Samantha Jo Rogers, age 33, from Mason City, Iowa, originally from Lapeer, Michigan, received the prison term after a March 11, 2019, guilty plea to one count of acquiring and attempting to acquire a controlled substance by misrepresentation, fraud, deception, and subterfuge, one count of wrongfully obtaining individually identifiable health information under false pretenses and with intent to use for personal gain, and one count of false statements relating to health care matters.

In a plea agreement and at sentencing, it was established that Rogers was an Iowa-licensed occupational therapist who worked for a North Iowa hospital and various therapy companies.  From at least July 2017 through June 2018, Rogers illegally accessed the private health and residence information of no less than 1,900 patients at the hospital.  Rogers also similarly accessed such information from one of the therapy companies no less than 1,572 times.  Rogers then used this information to locate and travel to some of the residences and attempted to obtain the patients’ prescription pain medication on the pretense that she was a public health worker.  On other occasions, Rogers used a crow bar to break down the patients’ doors and commit burglaries to obtain the narcotics.  In early 2018, for example, Rogers burglarized the same Forest City home twice in attempts to steal an elderly man’s prescription pain killers.

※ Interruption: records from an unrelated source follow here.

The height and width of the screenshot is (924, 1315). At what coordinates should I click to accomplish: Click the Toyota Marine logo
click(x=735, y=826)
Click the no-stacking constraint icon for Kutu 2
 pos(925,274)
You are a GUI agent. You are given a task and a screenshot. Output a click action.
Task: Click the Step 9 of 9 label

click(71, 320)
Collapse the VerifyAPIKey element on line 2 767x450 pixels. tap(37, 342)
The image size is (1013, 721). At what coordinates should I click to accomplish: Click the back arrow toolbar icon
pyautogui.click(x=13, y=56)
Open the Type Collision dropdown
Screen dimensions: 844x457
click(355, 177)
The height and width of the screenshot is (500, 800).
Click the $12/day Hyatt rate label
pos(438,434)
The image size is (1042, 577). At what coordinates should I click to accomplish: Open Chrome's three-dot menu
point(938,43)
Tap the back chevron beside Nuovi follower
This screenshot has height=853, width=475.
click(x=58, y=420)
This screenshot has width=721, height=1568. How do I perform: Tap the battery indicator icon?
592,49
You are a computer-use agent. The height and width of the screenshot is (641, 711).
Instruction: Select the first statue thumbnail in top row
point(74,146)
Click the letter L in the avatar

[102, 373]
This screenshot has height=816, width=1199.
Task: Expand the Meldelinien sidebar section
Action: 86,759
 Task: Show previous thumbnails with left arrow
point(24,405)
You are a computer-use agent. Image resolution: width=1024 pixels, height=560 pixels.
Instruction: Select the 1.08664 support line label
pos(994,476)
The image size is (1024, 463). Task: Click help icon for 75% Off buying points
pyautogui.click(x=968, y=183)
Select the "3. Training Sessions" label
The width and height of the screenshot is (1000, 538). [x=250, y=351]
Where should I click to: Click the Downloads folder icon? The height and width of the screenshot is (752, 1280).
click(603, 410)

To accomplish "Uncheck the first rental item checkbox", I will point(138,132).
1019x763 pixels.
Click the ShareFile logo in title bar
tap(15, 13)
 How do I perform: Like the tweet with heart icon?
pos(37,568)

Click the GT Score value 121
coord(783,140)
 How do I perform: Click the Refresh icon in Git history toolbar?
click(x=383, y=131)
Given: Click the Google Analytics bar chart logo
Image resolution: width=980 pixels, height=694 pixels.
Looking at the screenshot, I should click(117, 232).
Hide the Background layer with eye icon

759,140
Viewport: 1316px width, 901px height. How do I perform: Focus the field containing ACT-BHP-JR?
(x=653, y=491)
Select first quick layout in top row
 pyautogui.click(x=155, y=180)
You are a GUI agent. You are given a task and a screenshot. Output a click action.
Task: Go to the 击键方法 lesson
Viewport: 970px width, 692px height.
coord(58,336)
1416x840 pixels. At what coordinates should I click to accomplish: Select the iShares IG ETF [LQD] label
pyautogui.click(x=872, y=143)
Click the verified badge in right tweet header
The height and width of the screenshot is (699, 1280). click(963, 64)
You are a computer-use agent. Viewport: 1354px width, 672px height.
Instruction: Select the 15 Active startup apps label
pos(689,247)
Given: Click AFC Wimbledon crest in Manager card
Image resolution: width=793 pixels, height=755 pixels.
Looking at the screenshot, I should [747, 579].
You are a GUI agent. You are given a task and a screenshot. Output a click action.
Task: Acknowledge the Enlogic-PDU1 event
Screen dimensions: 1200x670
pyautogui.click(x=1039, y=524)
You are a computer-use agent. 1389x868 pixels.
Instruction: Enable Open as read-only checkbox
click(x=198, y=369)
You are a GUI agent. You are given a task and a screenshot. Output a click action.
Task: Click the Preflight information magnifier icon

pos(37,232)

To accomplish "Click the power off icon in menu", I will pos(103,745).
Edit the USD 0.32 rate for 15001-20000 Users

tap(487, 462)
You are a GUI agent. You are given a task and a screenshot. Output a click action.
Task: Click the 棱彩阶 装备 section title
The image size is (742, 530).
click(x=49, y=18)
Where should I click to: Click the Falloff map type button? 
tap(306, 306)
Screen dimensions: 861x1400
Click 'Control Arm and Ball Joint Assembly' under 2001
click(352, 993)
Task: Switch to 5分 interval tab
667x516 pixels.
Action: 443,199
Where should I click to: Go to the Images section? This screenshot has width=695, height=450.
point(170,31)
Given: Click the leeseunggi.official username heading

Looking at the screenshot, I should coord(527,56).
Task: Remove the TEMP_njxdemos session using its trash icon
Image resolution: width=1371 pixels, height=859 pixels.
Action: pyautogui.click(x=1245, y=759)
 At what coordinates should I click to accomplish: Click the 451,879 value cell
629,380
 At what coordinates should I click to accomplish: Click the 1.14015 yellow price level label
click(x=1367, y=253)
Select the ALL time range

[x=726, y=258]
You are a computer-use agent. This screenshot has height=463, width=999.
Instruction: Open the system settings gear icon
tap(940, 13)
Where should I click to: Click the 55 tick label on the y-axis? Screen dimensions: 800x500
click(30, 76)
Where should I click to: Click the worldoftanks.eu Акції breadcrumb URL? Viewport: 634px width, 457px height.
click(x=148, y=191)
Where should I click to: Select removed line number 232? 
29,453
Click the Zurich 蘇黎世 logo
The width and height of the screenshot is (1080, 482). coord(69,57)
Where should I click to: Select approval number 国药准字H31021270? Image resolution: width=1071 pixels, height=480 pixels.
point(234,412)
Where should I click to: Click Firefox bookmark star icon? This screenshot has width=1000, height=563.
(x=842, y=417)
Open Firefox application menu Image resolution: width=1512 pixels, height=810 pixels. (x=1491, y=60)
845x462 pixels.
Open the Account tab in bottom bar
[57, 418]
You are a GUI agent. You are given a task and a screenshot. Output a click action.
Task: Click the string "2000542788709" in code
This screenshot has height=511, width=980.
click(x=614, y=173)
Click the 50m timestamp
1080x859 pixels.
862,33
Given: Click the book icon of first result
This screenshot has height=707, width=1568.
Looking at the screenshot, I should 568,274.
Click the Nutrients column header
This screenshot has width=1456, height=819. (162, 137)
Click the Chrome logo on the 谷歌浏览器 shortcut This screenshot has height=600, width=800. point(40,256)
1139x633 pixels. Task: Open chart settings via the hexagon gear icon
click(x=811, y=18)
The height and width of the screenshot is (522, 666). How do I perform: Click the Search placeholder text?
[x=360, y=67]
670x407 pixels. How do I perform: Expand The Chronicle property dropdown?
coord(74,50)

Another one of Rogers’s victims was an elderly woman who had recently been discharged to her residence from a Waverly nursing home after receiving skilled nursing care.  In January 2018, Rogers travelled to the woman’s home and falsely stated that the woman’s doctor did not want her taking her pain medications anymore.  Rogers then took the medications from the woman.  As a result of Rogers’s false statements, the woman’s family had to take the woman to the emergency room due to the excruciating pain she began experiencing.  The woman eventually had to return to the Waverly nursing home for more skilled care as a result of Rogers’s actions.  Then, after the woman was discharged a second time from the nursing home, Rogers returned to the woman’s home and knocked on her doors and windows trying to get into the home, until one of the woman’s family members arrived to help the elderly woman.

Rogers was sentenced in Cedar Rapids by United States District Court Judge C.J. Williams.  Judge Williams called Rogers’ crimes “egregious” and emphasized that the victims of her burglaries would never fully regain the sense of safety they had previously felt in their homes.  Judge Williams also found it was “particularly egregious” when, less than a month after law enforcement officers had executed a search warrant at Rogers’ Mason City home, Rogers took a crow bar to another home as a part of her scheme.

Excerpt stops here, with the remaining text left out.